- AIM OF THE TASK -
Going line by line through the records below, write out everything starting with the line containing "This screenshot has" and going on through the line containing "Select the gray Color value", exactly and inclusively. Pictures do not go in.

- RECORDS FOR THIS EXERCISE -
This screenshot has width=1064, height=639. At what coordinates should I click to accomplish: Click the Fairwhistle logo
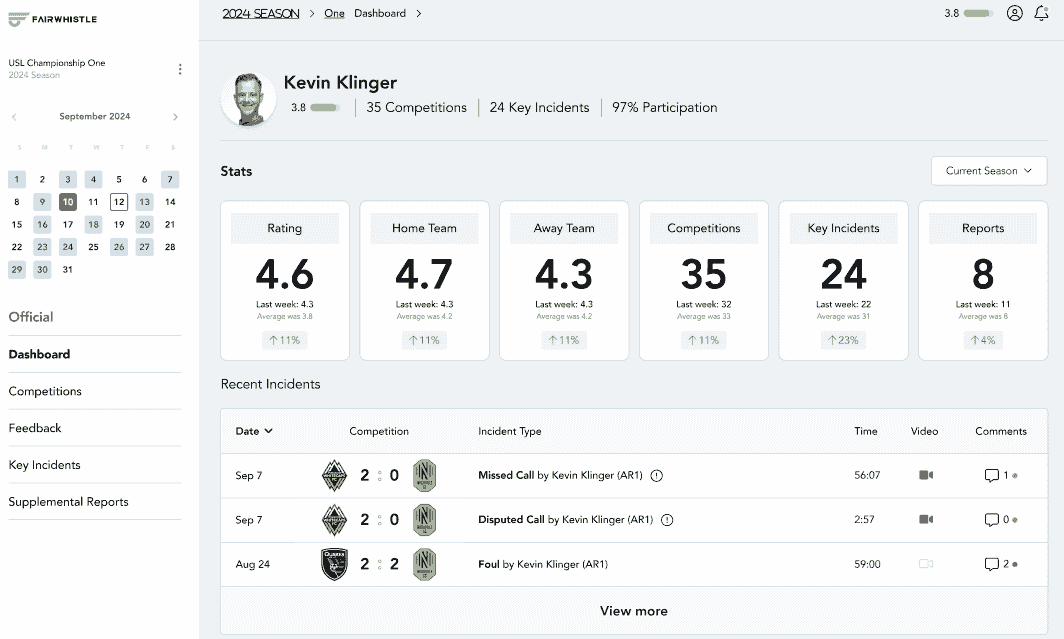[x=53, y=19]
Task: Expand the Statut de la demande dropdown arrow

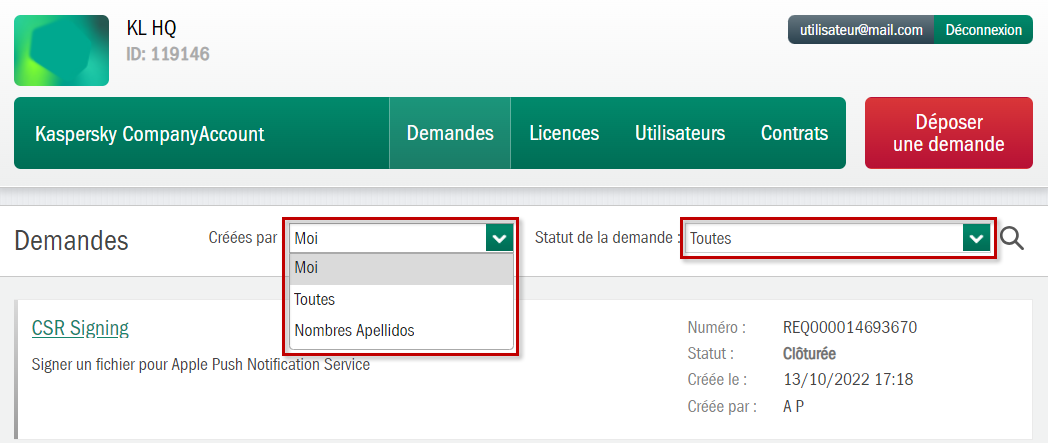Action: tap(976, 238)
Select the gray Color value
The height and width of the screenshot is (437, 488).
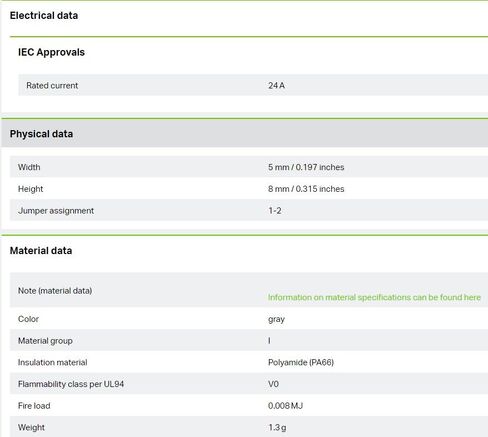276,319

...

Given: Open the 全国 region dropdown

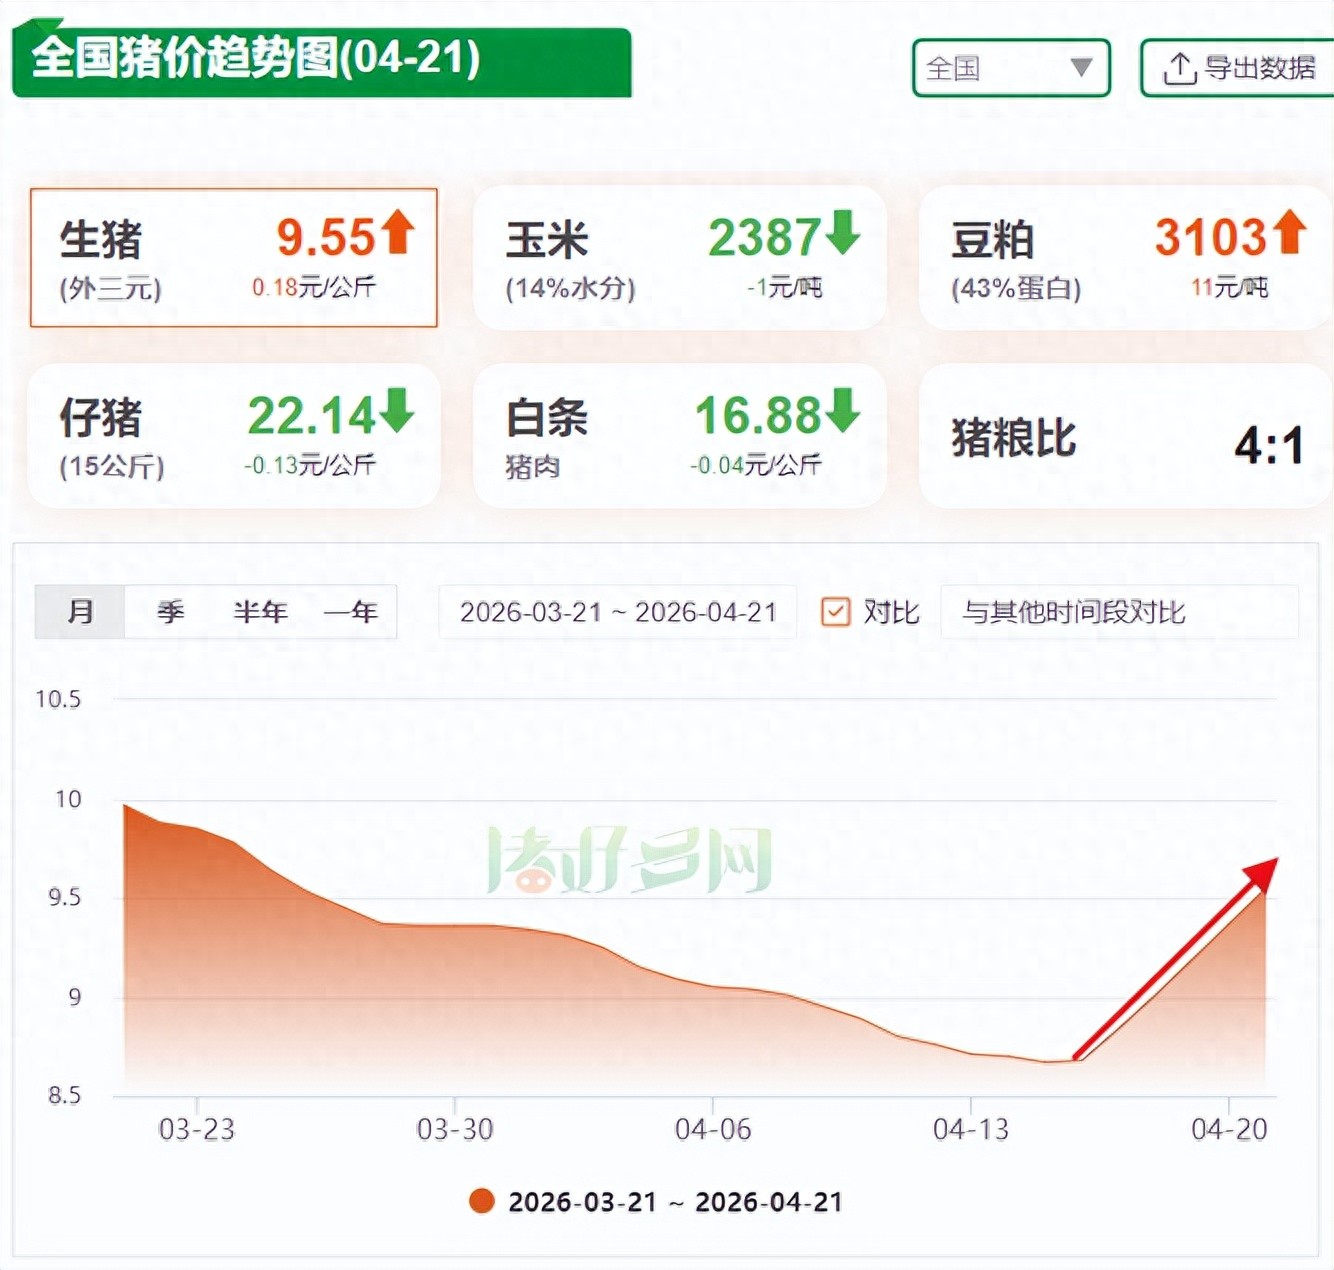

- RESPONSE AREA -
This screenshot has width=1064, height=639. At what coordinates should I click to accomplish: Click the Fairwhistle logo
[x=53, y=19]
Task: Expand the Statut de la demande dropdown arrow

Action: tap(976, 238)
Select the gray Color value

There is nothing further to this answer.